Pixel coordinate grounding data
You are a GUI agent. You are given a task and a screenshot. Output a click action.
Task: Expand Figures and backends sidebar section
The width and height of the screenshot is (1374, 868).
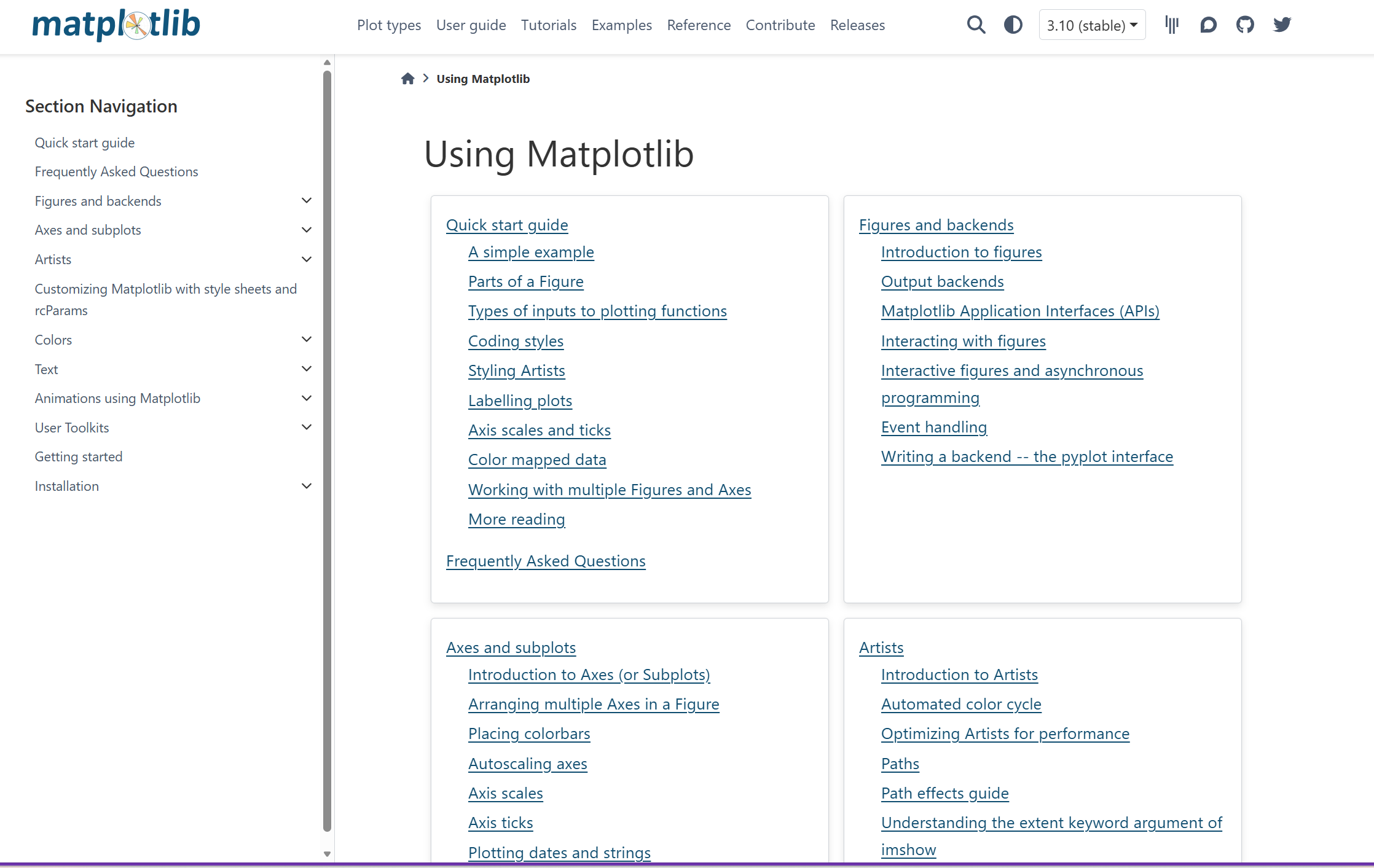[307, 201]
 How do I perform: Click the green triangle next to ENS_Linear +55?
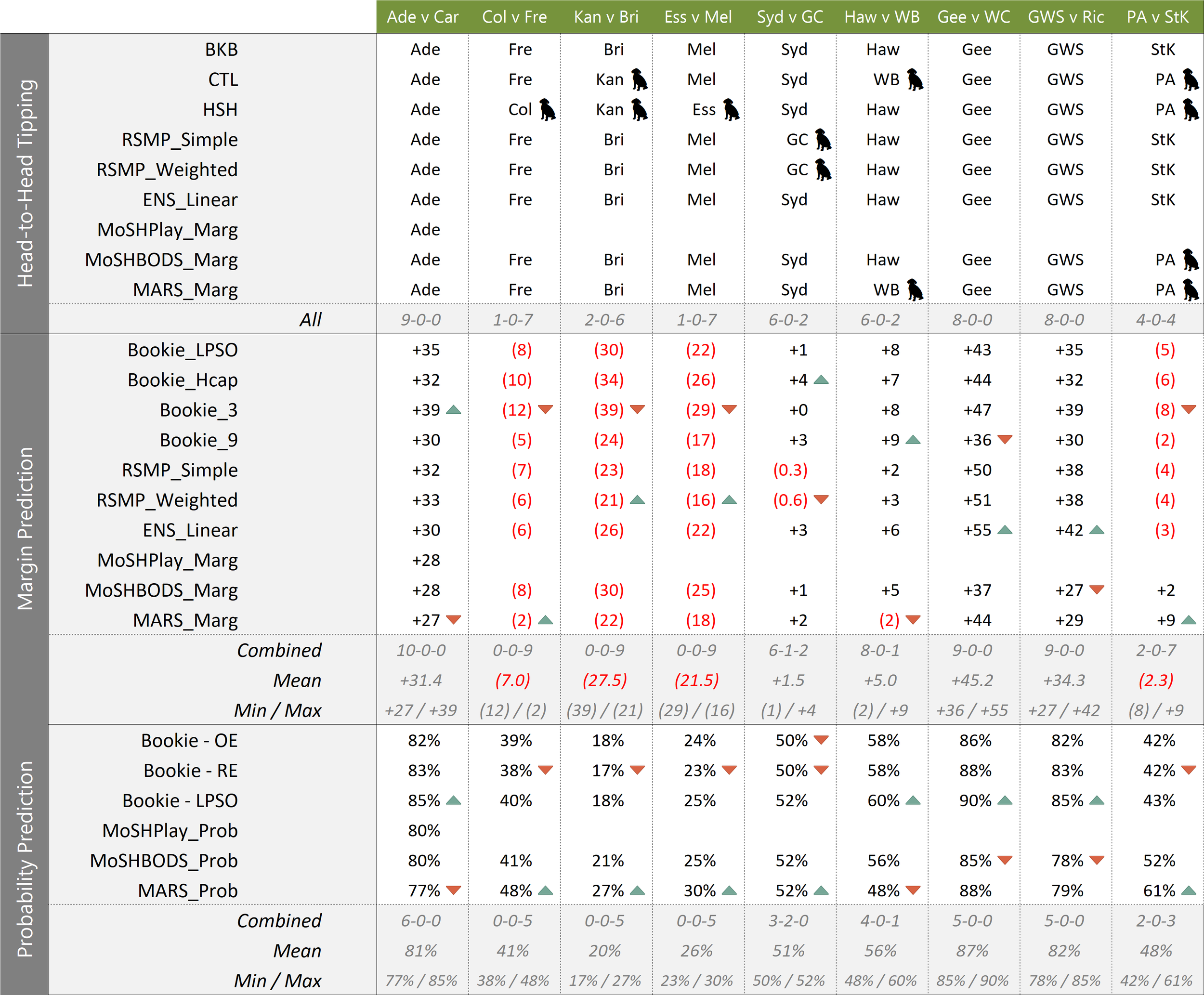coord(1005,530)
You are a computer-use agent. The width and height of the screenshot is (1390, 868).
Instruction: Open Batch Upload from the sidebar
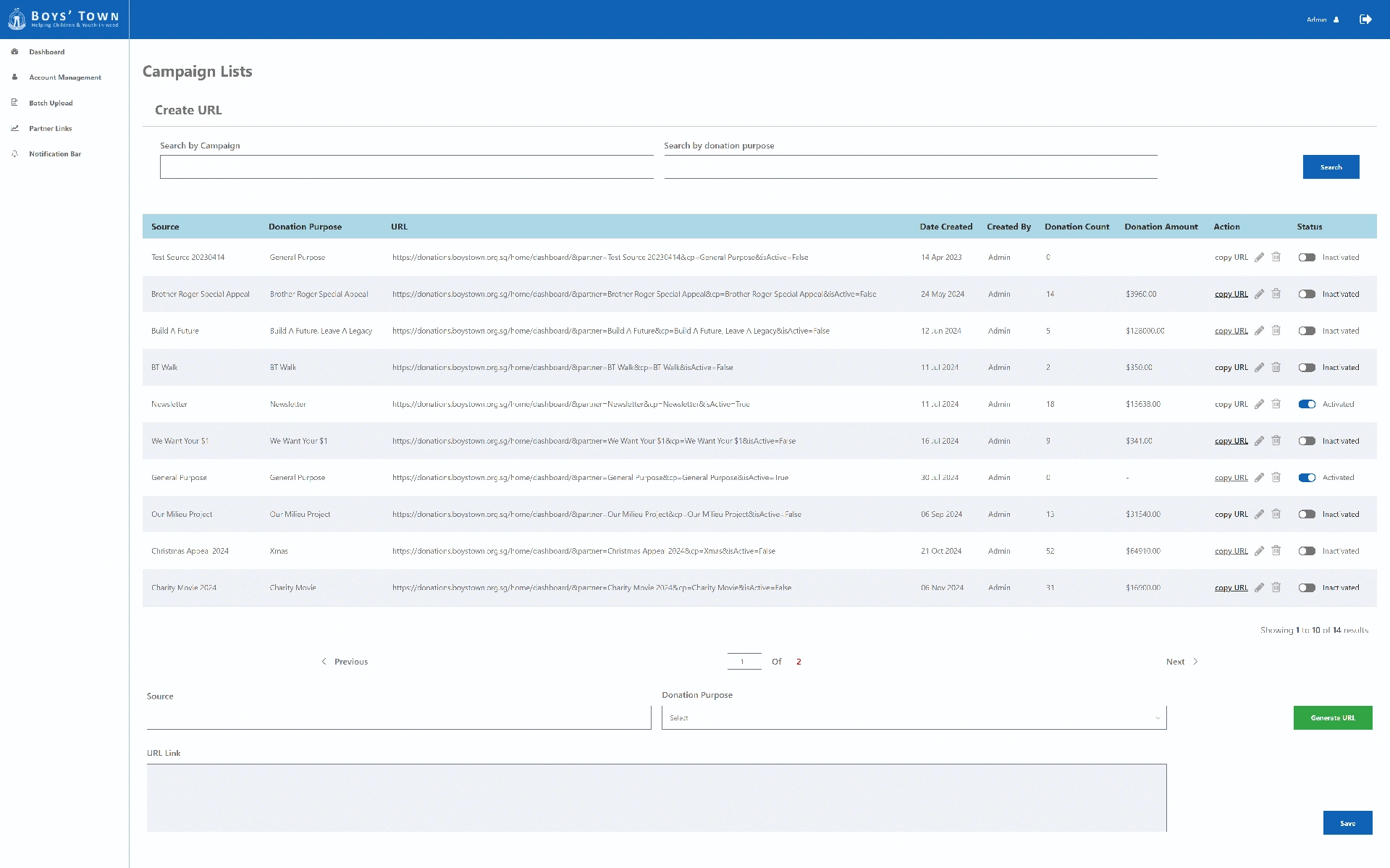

→ Work item: Pictures are to be left out; all else in the entries above is to be quoted exactly.

→ Output for this exercise:
You are a GUI agent. You are given a task and a screenshot. Output a click action.
Task: Expand Figures and backends sidebar section
The width and height of the screenshot is (1374, 868).
[307, 201]
 How do I perform: Click the green triangle next to ENS_Linear +55?
coord(1005,530)
You are a computer-use agent. The width and height of the screenshot is (1390, 868).
Instruction: Open Batch Upload from the sidebar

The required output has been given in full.